Despite tighter budgets, the Coast Guard aviation remains on guard over the threat

In May 2013, a P-3 Orion patrol aircraft of U.S. Customs and Border Protection (CBP) cued the CGC Bertholf to a target several hundred miles off Costa Rica in the eastern Pacific. The national security cutter (NSC) launched a ScanEagle unmanned aircraft that maintained streaming video surveillance on the target and followed up with an armed MH-65D Dolphin multi-mission cutter helicopter. The arrest ultimately made by the crew of a long range interceptor cutterboat netted 1,250 pounds of cocaine and a half-dozen smuggling suspects. It also illustrated the seamless integration of air and sea assets for homeland defense. Coast Guard Vice Commandant Vice Adm. John P. Currier subsequently told Congress, “This is exactly how the system should work, and we’re very gratified to see this. The level of interoperability was simply not available with our legacy assets. It demonstrates how we apply these updated capabilities to defeat the threats in the offshore environment – and I would underscore the offshore environment is our area of greatest risk.”

The Coast Guard is the maritime arm of the U.S. Department of Homeland Security (DHS), and Coast Guard aviation is essential to the layered security measures meant to deter, detect, interdict, and neutralize maritime threats before they reach American shores. In June, the crew of an HC-144A Ocean Sentry, a medium range surveillance aircraft (MRSA) used their sensors to spot a go-fast smuggling boat south of Puerto Rico. U.S. and Dutch vessels seized the smuggler suspects, and Ocean Sentry, HC-130 Hercules, and Dolphin aircraft helped find evidence jettisoned into the Caribbean. This summer, an MH-60T Jayhawk medium range recovery helicopter forward deployed to Kotzebue, Alaska, as part of interagency Operation Arctic Shield to provide greater maritime domain awareness in the far north.

- [DATA LINES]:
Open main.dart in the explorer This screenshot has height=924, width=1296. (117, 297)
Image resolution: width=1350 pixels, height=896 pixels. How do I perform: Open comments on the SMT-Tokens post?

- [WHAT IS ASKED]:
1) Rewrite the Coast Guard aviation article from "The Coast Guard is" up to and including "the far north.", substituting "Caribbean Sea" for "Caribbean".
2) Pick up the Coast Guard aviation article after its final sentence and carry it further.
The lines after the Coast Guard aviation article are separate material and are not part of it.

- [TASK-BY-TASK RESULTS]:
1)
The Coast Guard is the maritime arm of the U.S. Department of Homeland Security (DHS), and Coast Guard aviation is essential to the layered security measures meant to deter, detect, interdict, and neutralize maritime threats before they reach American shores. In June, the crew of an HC-144A Ocean Sentry, a medium range surveillance aircraft (MRSA) used their sensors to spot a go-fast smuggling boat south of Puerto Rico. U.S. and Dutch vessels seized the smuggler suspects, and Ocean Sentry, HC-130 Hercules, and Dolphin aircraft helped find evidence jettisoned into the Caribbean Sea. This summer, an MH-60T Jayhawk medium range recovery helicopter forward deployed to Kotzebue, Alaska, as part of interagency Operation Arctic Shield to provide greater maritime domain awareness in the far north.

2)
Coast Guard aviation remains at the heart of its lifesaving mission.

Aviation also remains at the heart of the Coast Guard lifesaving mission. An HC-130J Super Hercules long range surveillance aircraft (LRSA) last October located the tall ship HMS Bounty sinking about 90 miles off North Carolina during Hurricane Sandy and dropped life rafts, flares, and a datum marker buoy awaiting rescue helicopters. Two Jayhawks ultimately hoisted 14 sailors from 30-foot seas in 60-knot winds. The pilots of the modernized Jayhawks used their “glass cockpits” to overlay flight plans on weather radar displays and navigate to the rescue through poor visibility at low altitude. Despite tightening budgets, each major Coast Guard aviation community is modernizing to give the service a more capable, more connected fleet.

 

Long Range Surveillance Aircraft

The Coast Guard has flown different versions of the Lockheed Martin C-130 since 1959 and today mixes six current-generation HC-130Js with 22 older HC-130H aircraft. The LRSA supported more than 400 search and rescue cases last year, in addition to their heavy drug- and migrant-interdiction taskings. With up to 12 hours endurance, multiple sensors, and a sizeable payload, the Hercules remains a valuable surveillance, rescue, and cargo platform. The H-model C-130s, nevertheless, average 28 years old and grow more expensive to operate. The Coast Guard plans to phase out the HC-130H and standardize its LRSA fleet on 22 Super Hercules by 2027. Two HC-130Hs are scheduled for retirement in fiscal year 2014, and three new Super Hercules are scheduled for delivery in 2016. Interim fleet plans split LRSA strength evenly between HC-130Hs and -130Js, and select Hercules are undergoing structural and avionics renewal in three discrete segments to extend their lives and enhance their capability.

HC-130H cockpit

The HC-130H Hercules aircraft is undergoing the Avionics 1 upgrade to give the long-serving long range surveillance aircraft a cockpit and systems compatible with communications, navigation, and surveillance/air traffic management requirements. U.S. Coast Guard photo

The Coast Guard has already completed HC-130H Discrete Segment 1 (DS1), replacing the AN/APS-137 nose radar with the modern Selex Galileo Seaspray 7500E on 16 aircraft. The active electronically scanned array (AESA) radar is capable of tracking small surface targets and provides synthetic aperture radar modes to map icebergs and oil slicks and inverse synthetic aperture radar (ISAR) modes to image maritime targets. The radar, FLIR Systems Star Safire® III electro-optical/infrared (EO/IR) sensor gimbal, Rockwell Collins DF-430 direction finder, and transponder-interrogating Automatic Identification System (AIS) are operated from the C-130 Airborne Sensor Palletized Electronic Reconnaissance consoles in the cabin.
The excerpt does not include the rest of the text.